The painter Francis Bacon was largely self-taught as an artist. As well as other visual artists, Bacon drew inspiration from the poems of T. S. Eliot, Ezra Pound and Yeats, the plays of Aeschylus, Sophocles and Shakespeare; Proust and Joyce's Ulysses.

==Influences==
- Pablo Picasso, in particular the biomorphic figures in Picasso's paintings of bathers at Dinard of 1927–32.
- Nicolas Poussin's The Massacre of the Innocents of 1628-29. "I think probably the best human cry in painting was made by Poussin [...] which is at Chantilly. And I remember I was once with a family for about three months living very near there, trying to learn French, and I went a great deal to Chantilly and I remember this picture always made a terrific impression on me."
- Diego Velázquez's portrait of Pope Innocent X (1649–50). "that Velázquez is one of the great paintings of the world, of course – well, I was very obsessed with that Velázquez and, of course, I made a great mistake…". Bacon painted several versions, of which Figure with Meat (1954) is an atypically Grand Guignol example. Though he visited Rome, where the painting is on display at the Doria Pamphilj Gallery, Bacon never saw the original Velázquez.
- Vincent van Gogh; Bacon painted several variations of van Gogh's The Painter on the Road to Tarascon in the late 1950s.
- Rembrandt Self-portrait (Musée Granet, Aix-en-Provence)
- Chaïm Soutine Céret period (1919–1923), Carcass of Beef (1926) (Minneapolis)
- John Constable – the full size oil-sketch for The Leaping Horse at the V&A.

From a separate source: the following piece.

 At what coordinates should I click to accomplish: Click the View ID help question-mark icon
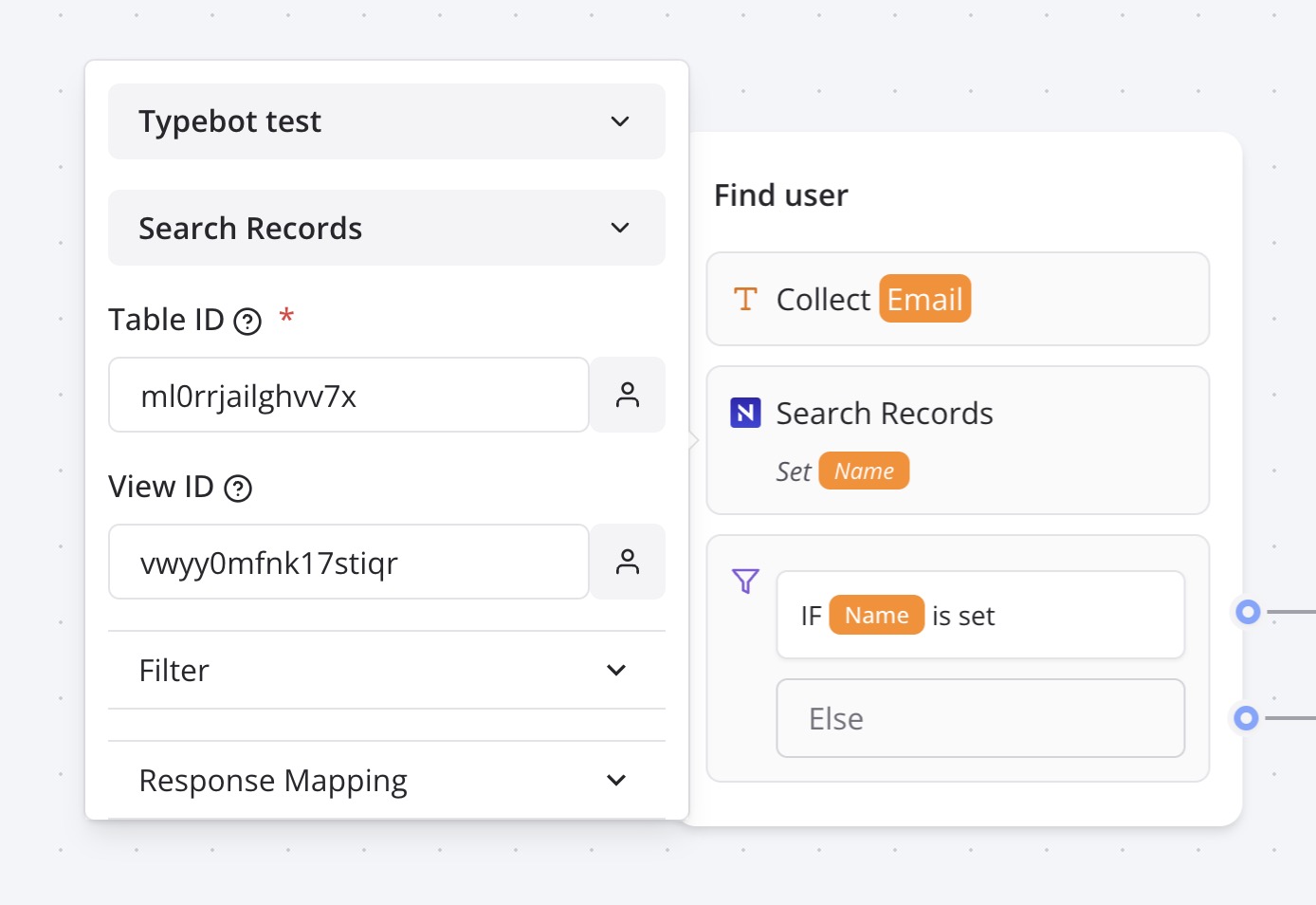click(x=240, y=488)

- Titian Portrait of Cardinal Filippo Archinto (c.1551–1562)
- Francisco Goya's Black Paintings, although Bacon saw a meanness of spirit in Goya's work that he believed removed him from the front rank of great painters.
- Michelangelo's drawings
- Henri Matisse's Bathers by a River (1909–16)
- Pharonic Egyptian sculpture of the Eighteenth dynasty, from the rule of Amenophis III and Amenophis IV especially.
- Masaccio Trinity c.1424–1428 Santa Maria Novella—Bacon greatly admired Masaccio and similarities between the composition of Trinity and Painting (1946) have been noted by critics.
- Jean Auguste Dominique Ingres Oedipus and the Sphinx (1826–1827), Le Bain Turc (1859–1863)
- Edgar Degas After the Bath, Woman drying herself (1888–1892), Beach Scene (1868–1877)—Both in the collection of the National Gallery, London
- Walter Sickert Granby Street (1912–1913)
- Henri Michaux Untitled (1962)
- Pierre Bonnard
- Georges-Pierre Seurat
- Cimabue "You know the great Cimabue Crucifixion? I always think of that as an image – as a worm crawling down the cross."
- Alberto Giacometti's drawings
- Matthias Grünewald's Isenheim Altarpiece
- Julia Margaret Cameron
- Étienne-Jules Marey
- Eadweard Muybridge "My principal source of visual information is Muybridge, the 19th-century photographer who photographed human and animal movement. His work is unbelievably precise. He created a visual dictionary of movement, a living dictionary."
- Nadar
- John Deakin. Regular at the Colony Room Club and noted photographer who took portraits of Bacons friends on which many of his 1960s paintings were based.
- Luis Buñuel. "I've been very influenced by the films of Buñuel, especially Un chien andalou because I think that Buñuel had a remarkable precision of imagery. I can't say how they have directly affected me but they certainly have affected my whole attitude to visual things – in the acuteness of the visual image which you've got to make."
- Sergei Eisenstein. Strike and The Battleship Potemkin (both 1925). Often reproduced the scream of the nurse from the Odesa Steps scene.